Scheduling HPC In The Cloud

New additions to Sun Grid Engine allow integration with Clouds and Hadoop (map-reduce) jobs

Let’s face it, resource schedulers are not a sexy topic. They are necessary, but often a complicated affair that tend to frustrate users and keep system administrators busy. The most common complaint is of course, “Why won’t my job run?” The answer often lies in some scheduling policy, or a full queue, or in the extremely rare case that a users program is causing the problem, cough, cough.

If you don’t know what a resource schedule is, then the next several paragraphs are for you. Those advanced students can skip ahead or look for flaws in the following description. The name says is it all, you have multiple resources and you have work that needs to be scheduled on these resources in an optimal way. Some common resource schedules are Sun Grid Engine, Torque/Maui, Moab, PBS, Platform and Platform Lava. A cluster is good example of the need for a scheduler. In a cluster you may have 128 nodes, each with eight cores. Most of the user programs need 1-16 cores at a time, but some need 256. The questions is, Given a list of jobs, what is the best way to schedule them on you cluster so that the cluster is utilized in an optimum fashion?

Users often interact with the resource scheduler by submitting a “job” (usually a script) to the scheduling queue using a command like qsub (queue submit). After the job is submitted, the user then can monitor their job using something like qstat (queue status) that prints out a pile of confusing information, none of which answer the question “Why won’t my job run?” (Of course there are options to provide this information, but it always seems easier to fire off an email to the system administrator.)

To make the scheduling problem a little more intractable, in some cases we don’t know how long the applications will take to run and there may be many other resources that applications need (e.g. memory size, storage, processor type). Thus, the job of the resource scheduler is not easy, but very important to improve cluster utilization. Indeed, the advent of multi-core has made kernel-level scheduling more important (and difficult) than in the past. At the kernel level, a kernel must schedule and move tasks from core to core based on load and cache locality. Interestingly, the ability of a high level resource scheduler to reach down into the CPUs and control core placement and affinity is needed for best performance.

I’ll stop there with the boring resources scheduler lecture and tell you why resource schedulers are going to become the new “cool tool” in HPC and beyond. It is not because of a new GUI or some other arcane feature. The real reason is Cloud computing. Yes, remember Cloud computing. You probably have not heard that word for 5-10 minutes. Let me first state, that there are, in my opinion, some issues with cloud computing, but “the cloud” does not seem like it is going anywhere soon. Indeed, resource schedulers may just put Cloud on the map as it were.

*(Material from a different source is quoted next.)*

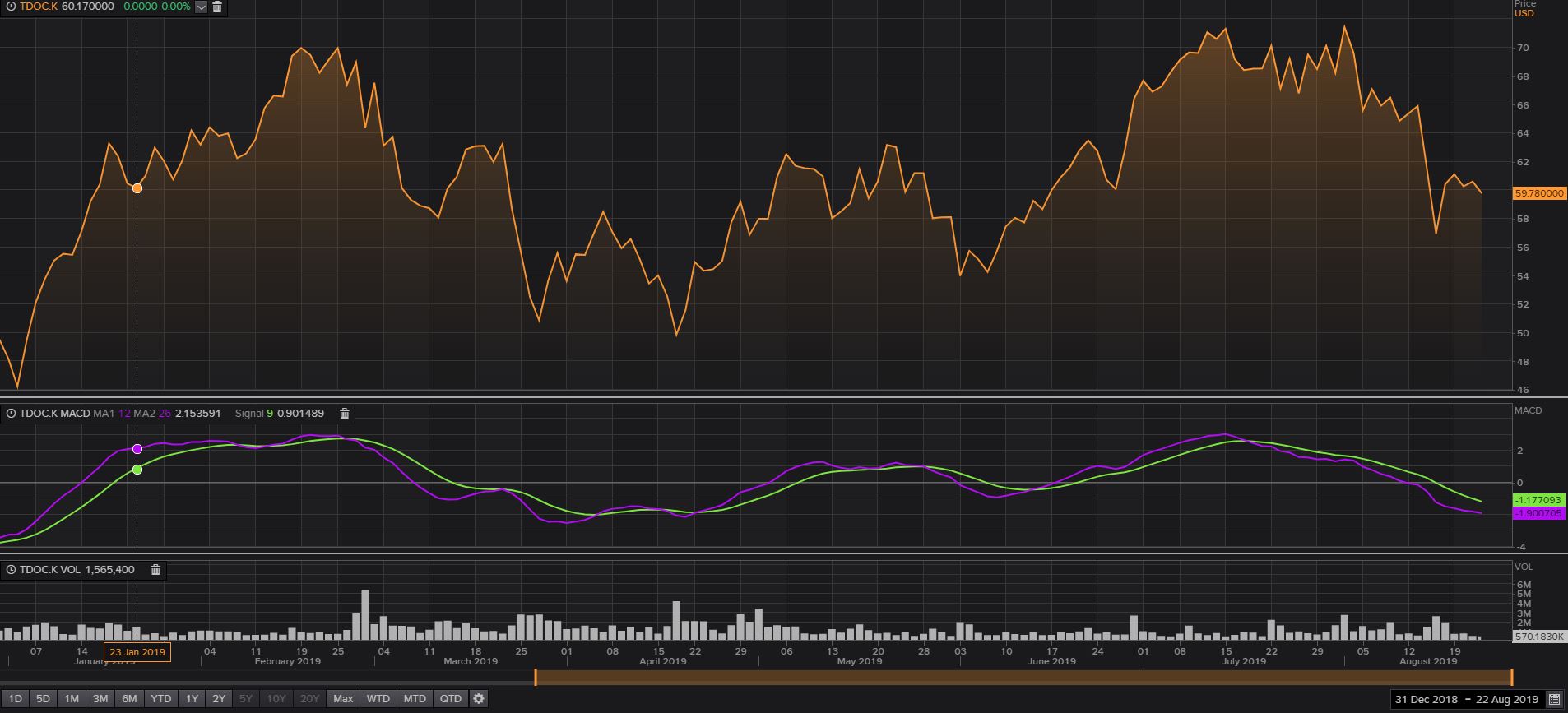
Task: Open the calendar date picker icon
Action: [1554, 700]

Recently, I was forwarded this news item Dynamic Resource Reallocation and Apache Hadoop with Sun Grid Engine from David Perel of NJIT. For those that like a deeper dive, check out Dan Templeton’s excellent blog: Welcome Sun Grid Engine 6.2 update 5. There are two sexy items in this news release, the first is Cloud computing and the second is Hadoop, which is kind-of a Cloud thing for most people.

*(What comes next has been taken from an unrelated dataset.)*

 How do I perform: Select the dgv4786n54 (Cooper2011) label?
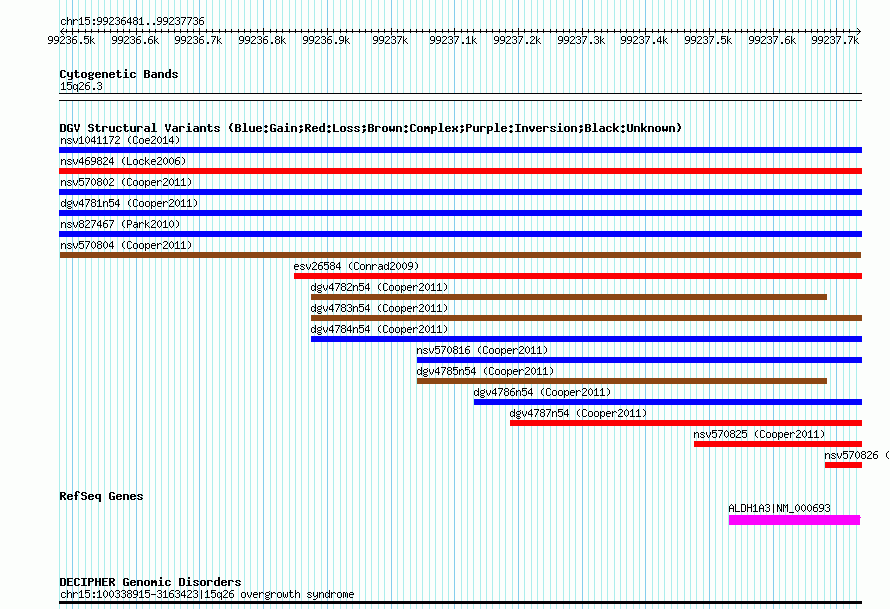pyautogui.click(x=542, y=392)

Specifically, the new version or SGE (Sun Grid Engine) allows integration with Clouds such as Amazon EC2. Jobs can be submitted and SGE will manage the connection. To use EC2, the user needs to compose AMI images for their application and register them with SGE. In addition, they also need to provide SGE with EC2 account information. Once that is done, users can queue up work and “cloud burst” out to EC2.

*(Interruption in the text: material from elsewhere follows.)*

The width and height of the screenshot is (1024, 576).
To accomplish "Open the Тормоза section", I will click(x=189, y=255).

Another new feature is the integration with Hadoop. If you don’t know what Hadoop is, just google “map reduce.” (Nothing like demonstrating a technology while learning about it.) While setting up Hadoop cluster is not a small task, it is a powerful search paradigm that does not depend on a database. Typically, a map-reduce query is launched across multiple servers each with a different data set on its local hard drive. SGE has been enhanced to allow direct submission of Hadoop jobs. It also understands the HDFS (Hadoop File System) and can send work based on data locality. There are some other new features in this new SGE version including, Topology-aware Scheduling, Slot-wise Subordination, User-controlled Array Task Throttling, and some others, but probably boring for many people.

HPC in the Cloud is a mixed bag at this point. Unless you use a specially designed HPC Cloud like Penguin Computing POD service, the I/O resources critical to HPC performance can be quite variable. This may be changing, however, as individual servers contain more cores. In a recent column I mention that IDC has reported that 57% of all HPC applications/users surveyed use 32 processors (cores) or less. These numbers are confirmed by a poll from where 55% of those surveyed used 32 or less cores for their applications. When the clouds start forming around 48-core servers using the imminent Magny Cours processor from AMD many applications may fit on one server and thus eliminate the variability of server-to-server communication.

HPC may start to take a very different form as dense multi-core servers enter the Cloud. A user may sit at her desk submitting jobs to their own SGE desktop. The resource scheduler will then reach out to local resources or Cloud resources that can run virtualized or bare metal versions of her applications. The resource scheduler may become as valuable to the HPC desktop as the browser or word processor. Sounds like Grid, only easier.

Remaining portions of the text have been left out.